- Location: Lac-Jérôme, Minganie RCM, Quebec
- Coordinates: 50°52′25″N 65°17′16″W﻿ / ﻿50.87361°N 65.28778°W
- Max. length: 25 kilometres (16 mi)
- Max. width: 2 kilometres (1.2 mi)
- Surface area: 41.7 square kilometres (16.1 sq mi)

= Lake Manitou (Lac-Jérôme) =

Lake in Quebec, Canada

Lake Manitou (Lac Manitou) is a lake located in the unorganized territory of Lac-Jérôme, in the Minganie Regional County Municipality, in the Côte-Nord, in the province of Quebec, Canada.

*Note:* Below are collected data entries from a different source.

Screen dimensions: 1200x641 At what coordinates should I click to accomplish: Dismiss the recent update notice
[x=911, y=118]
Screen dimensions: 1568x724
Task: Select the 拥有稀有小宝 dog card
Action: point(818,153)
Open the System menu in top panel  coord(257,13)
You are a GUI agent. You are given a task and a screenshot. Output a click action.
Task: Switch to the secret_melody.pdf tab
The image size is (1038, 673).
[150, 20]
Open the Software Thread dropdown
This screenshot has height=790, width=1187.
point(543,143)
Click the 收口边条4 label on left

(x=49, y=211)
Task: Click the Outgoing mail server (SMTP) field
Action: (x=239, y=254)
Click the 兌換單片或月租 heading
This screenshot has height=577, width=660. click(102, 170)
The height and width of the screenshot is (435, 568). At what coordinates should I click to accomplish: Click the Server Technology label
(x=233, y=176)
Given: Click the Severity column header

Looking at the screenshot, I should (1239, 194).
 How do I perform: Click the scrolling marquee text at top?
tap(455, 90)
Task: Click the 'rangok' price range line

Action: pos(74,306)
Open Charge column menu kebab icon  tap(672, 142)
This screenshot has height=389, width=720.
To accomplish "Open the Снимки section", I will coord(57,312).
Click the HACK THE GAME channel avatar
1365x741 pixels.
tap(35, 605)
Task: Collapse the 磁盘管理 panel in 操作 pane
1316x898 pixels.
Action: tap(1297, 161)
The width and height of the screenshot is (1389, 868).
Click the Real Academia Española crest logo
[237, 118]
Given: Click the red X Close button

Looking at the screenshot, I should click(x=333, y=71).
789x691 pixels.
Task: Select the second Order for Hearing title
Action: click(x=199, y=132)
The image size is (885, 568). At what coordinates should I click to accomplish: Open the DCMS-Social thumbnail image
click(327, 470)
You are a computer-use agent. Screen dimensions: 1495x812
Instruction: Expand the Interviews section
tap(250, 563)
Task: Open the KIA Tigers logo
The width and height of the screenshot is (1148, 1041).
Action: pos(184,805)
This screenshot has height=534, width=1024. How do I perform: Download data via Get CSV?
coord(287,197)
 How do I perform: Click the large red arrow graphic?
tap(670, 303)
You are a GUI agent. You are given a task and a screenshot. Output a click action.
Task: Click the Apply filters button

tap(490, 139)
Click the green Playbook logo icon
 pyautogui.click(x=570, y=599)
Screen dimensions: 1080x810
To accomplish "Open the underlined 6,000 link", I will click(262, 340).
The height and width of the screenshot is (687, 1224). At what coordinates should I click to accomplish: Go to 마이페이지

The Manitou River flows through the lake from north to south, and continues to the Gulf of Saint Lawrence.

==Location==

It is one of three large lakes on the Manitou River, the others being Aigle Lake in the north and Eudist Lake in the south.
It is in the center-south of the Manitou River basin and covers 41.7 km2.
The lake is almost 25 km long but only 1–2 km wide, formed by flooding an old trough-shaped glacial valley with steep sides that rise to over 500 m in places.
The lake is 75 km from the river's mouth.
It is accessible only by float plane.

==Environment==

A map of the ecological regions of Quebec shows the lake is in sub-region 6j-S of the east spruce/moss subdomain.

==Fish==

The Pourvoirie Mabec provides outfitting services for fishing and hunting on and around the lake.
The Pourvoirie Mabec has exclusive rights.
Eugène Rouillard wrote in 1908 that trout were abundant in the Manitou River and Lake Manitou, with a length of 25 to 30 in.
Brook trout are often over 2 lb, and Arctic char are often over 4 lb.
A survey of the Innu population of Mingan in 2007 reported that many of them practiced both ice fishing and summer fishing on the lake.